**Work instruction**. From the line with "Click the Skype" through the line with "Select the 郡部 bar showing 12", inclusive, return each line of the data below exactly and leave the rest out.

(Collected data)
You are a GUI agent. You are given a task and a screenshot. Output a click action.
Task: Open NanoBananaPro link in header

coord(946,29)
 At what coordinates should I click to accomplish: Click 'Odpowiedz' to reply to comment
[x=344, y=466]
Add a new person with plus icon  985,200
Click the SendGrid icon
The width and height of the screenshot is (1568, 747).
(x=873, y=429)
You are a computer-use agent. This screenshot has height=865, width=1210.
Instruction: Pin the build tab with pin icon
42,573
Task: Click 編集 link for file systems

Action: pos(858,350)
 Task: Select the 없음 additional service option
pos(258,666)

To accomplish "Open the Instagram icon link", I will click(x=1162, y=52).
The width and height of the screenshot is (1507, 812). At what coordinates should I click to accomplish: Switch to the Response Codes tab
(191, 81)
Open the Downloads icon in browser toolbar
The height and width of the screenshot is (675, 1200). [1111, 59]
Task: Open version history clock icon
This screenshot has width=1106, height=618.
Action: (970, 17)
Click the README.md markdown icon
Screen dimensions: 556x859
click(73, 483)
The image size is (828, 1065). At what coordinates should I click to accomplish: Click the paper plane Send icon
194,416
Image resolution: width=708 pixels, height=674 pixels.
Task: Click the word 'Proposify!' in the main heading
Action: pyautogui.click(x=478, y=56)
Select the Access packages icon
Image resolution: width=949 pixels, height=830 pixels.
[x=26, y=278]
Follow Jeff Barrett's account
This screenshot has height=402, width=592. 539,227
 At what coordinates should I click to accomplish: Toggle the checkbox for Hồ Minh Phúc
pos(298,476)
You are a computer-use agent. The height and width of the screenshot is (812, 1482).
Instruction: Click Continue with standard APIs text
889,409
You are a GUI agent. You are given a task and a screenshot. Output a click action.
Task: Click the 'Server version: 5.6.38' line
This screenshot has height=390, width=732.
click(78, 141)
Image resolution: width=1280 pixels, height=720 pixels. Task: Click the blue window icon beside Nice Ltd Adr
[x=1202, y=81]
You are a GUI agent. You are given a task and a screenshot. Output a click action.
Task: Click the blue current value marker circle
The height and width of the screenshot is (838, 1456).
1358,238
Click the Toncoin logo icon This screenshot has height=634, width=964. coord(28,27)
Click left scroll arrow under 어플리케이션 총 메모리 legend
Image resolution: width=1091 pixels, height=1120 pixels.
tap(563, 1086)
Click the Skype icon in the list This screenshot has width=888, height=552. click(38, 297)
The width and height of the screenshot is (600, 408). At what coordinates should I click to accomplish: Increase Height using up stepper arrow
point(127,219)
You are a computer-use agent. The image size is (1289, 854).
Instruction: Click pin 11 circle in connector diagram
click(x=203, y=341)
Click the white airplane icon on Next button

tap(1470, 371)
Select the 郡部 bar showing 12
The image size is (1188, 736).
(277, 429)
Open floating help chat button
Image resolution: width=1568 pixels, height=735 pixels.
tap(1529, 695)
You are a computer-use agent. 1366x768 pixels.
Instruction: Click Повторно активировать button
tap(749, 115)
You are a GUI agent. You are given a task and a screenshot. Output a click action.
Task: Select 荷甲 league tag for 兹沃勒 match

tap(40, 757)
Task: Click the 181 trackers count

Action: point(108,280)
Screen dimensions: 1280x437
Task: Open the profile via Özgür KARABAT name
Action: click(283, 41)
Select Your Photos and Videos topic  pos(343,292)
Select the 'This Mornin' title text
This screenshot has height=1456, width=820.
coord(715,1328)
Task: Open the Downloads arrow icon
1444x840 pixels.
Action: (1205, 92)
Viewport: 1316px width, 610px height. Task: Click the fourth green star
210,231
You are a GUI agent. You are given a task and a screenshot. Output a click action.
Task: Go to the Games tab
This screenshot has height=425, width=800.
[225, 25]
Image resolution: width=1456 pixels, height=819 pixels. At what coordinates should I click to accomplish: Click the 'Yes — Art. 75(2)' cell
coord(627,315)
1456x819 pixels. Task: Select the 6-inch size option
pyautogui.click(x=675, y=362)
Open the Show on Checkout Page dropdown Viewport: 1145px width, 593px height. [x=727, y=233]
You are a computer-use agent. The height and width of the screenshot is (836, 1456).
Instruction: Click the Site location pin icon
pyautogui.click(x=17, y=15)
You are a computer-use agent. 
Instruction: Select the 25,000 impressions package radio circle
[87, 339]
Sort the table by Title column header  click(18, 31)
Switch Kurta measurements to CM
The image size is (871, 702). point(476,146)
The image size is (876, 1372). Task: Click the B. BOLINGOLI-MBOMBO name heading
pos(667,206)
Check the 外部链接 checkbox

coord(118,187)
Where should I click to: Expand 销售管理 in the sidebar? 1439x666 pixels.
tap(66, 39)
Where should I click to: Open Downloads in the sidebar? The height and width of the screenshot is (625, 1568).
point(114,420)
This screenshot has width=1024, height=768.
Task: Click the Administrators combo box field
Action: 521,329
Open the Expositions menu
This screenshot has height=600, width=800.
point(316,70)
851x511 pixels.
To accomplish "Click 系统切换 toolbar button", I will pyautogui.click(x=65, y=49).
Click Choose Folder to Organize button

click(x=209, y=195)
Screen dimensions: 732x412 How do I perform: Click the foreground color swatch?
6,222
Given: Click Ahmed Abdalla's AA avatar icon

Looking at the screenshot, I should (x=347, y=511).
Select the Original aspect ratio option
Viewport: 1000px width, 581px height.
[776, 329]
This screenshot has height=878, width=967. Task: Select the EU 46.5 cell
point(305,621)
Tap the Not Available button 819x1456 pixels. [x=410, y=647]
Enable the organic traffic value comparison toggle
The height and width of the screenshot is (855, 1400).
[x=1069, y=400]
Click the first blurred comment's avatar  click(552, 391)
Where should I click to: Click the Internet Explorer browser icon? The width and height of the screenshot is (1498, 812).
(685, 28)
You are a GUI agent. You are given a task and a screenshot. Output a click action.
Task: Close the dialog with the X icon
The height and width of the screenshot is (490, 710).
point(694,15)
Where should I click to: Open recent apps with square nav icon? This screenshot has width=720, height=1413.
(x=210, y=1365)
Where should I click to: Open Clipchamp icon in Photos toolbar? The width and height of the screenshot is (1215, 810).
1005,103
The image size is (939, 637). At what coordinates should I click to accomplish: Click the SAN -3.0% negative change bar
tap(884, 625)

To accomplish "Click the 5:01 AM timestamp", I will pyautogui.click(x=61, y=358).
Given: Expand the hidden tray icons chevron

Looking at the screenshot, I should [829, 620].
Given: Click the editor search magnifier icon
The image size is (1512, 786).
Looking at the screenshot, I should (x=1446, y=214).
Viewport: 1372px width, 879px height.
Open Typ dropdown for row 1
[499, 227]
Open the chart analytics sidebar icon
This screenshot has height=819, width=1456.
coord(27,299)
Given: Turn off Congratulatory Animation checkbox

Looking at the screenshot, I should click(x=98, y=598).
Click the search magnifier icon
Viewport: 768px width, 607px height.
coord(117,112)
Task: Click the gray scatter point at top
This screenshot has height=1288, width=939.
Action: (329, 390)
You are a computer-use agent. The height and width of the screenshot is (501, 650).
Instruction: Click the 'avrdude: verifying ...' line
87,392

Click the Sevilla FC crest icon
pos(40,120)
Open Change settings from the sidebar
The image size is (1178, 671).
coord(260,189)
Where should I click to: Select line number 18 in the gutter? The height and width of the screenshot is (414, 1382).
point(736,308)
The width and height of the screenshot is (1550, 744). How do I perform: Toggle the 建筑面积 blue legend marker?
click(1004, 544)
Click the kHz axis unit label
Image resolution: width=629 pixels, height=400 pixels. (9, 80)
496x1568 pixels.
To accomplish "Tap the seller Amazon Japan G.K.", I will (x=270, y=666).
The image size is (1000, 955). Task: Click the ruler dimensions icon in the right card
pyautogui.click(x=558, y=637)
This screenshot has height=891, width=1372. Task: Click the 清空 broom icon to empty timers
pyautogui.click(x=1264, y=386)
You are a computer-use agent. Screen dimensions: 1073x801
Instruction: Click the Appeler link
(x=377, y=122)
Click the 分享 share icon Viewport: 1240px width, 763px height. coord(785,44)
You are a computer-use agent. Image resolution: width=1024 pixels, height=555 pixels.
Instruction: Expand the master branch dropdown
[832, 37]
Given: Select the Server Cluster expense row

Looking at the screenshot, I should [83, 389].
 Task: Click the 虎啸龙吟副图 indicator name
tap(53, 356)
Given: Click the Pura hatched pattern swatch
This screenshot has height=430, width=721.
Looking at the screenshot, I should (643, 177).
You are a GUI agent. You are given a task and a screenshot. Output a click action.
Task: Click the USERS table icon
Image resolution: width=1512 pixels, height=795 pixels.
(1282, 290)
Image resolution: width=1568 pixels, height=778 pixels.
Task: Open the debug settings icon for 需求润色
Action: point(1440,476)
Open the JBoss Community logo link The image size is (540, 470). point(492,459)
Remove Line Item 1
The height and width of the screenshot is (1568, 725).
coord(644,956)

**Task solution**.
Click the Skype icon in the list This screenshot has width=888, height=552. click(38, 297)
The width and height of the screenshot is (600, 408). At what coordinates should I click to accomplish: Increase Height using up stepper arrow
point(127,219)
You are a computer-use agent. The image size is (1289, 854).
Instruction: Click pin 11 circle in connector diagram
click(x=203, y=341)
Click the white airplane icon on Next button

tap(1470, 371)
Select the 郡部 bar showing 12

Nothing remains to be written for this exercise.